Batching is a nice technique that allows you to handle big amounts of data gracefully. Directory.EnumerateFiles is the API that allows you to organize batch processing for the directory with a large number of files.

Introduction

In case one wants to retrieve files from catalog, Directory.GetFiles is a simple answer sufficient for most scenarios. However, when you deal with a large amount of data, you might need more advanced techniques.

Example

Let’s assume you have a big data solution and you need to process a directory that contains 200000 files. For each file, you extract some basic information.

public record FileProcessingDto
{
    public string FullPath { get; set; }
    public long Size { get; set; }
    public string FileNameWithoutExtension { get; set; }
    public string Hash { get; internal set; }
}

Note how we conveniently use novel C# 9 record types for our DTO here.

After that, we send extracted info for further processing.
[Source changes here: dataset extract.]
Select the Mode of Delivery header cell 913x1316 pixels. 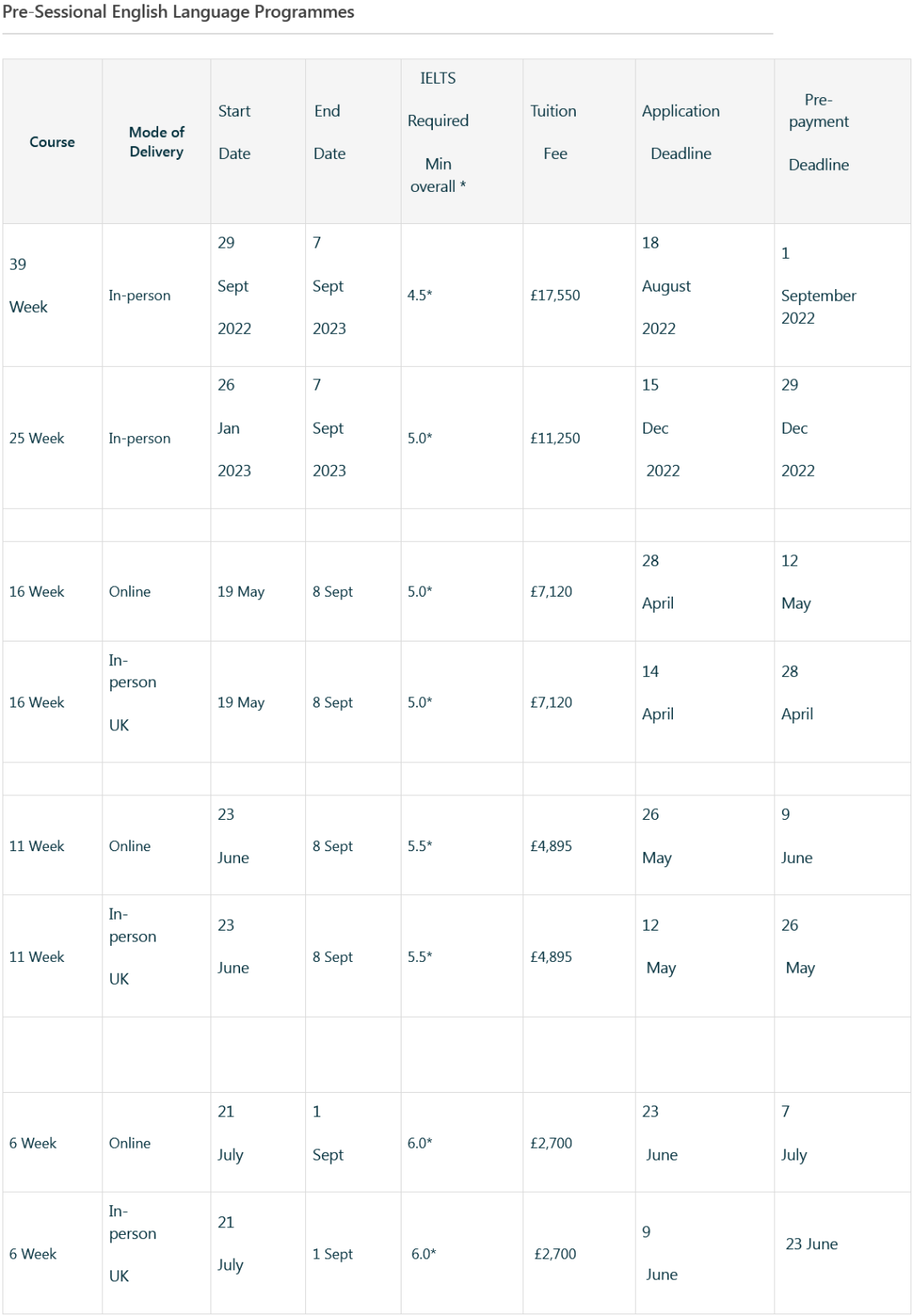point(156,142)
Let’s emulate it with the following snippet.

public class FileProcessingService
{
    public Task Process(IReadOnlyCollection<FileProcessingDto> files, 
                        CancellationToken cancellationToken = default)
    {
        files.Select(p =>
        {
            Console.WriteLine($"Processing {p.FileNameWithoutExtension} 
                              located at {p.FullPath} of size {p.Size} bytes");
            return p;
        });

        return Task.Delay(TimeSpan.FromMilliseconds(20), cancellationToken);
    }
}

Now the final piece is extracting info and calling the service.

public class Worker
{
    public const string Path = @"path to 200k files";
    private readonly FileProcessingService _processingService;

    public Worker()
    {
        _processingService = new FileProcessingService();
    }

    private string CalculateHash(string file)
    {
        using (var md5Instance = MD5.Create())
        {
            using (var stream = File.OpenRead(file))
            {
                var hashResult = md5Instance.ComputeHash(stream);
                return BitConverter.ToString(hashResult)
                    .Replace("-", "", StringComparison.OrdinalIgnoreCase)
                    .ToLowerInvariant();
            }
        }
    }

    private FileProcessingDto MapToDto(string file)
    {
        var fileInfo = new FileInfo(file);
        return new FileProcessingDto()
        {
            FullPath = file,
            Size = fileInfo.Length,
            FileNameWithoutExtension = fileInfo.Name,
            Hash = CalculateHash(file)
        };
    }

    public Task DoWork()
    {
        var files = Directory.GetFiles(Path)
            .Select(p => MapToDto(p))
            .ToList();

        return _processingService.Process(files);
    }
}

Note that here, we act in a naive fashion and extract all files via Directory.GetFiles(Path) in one take.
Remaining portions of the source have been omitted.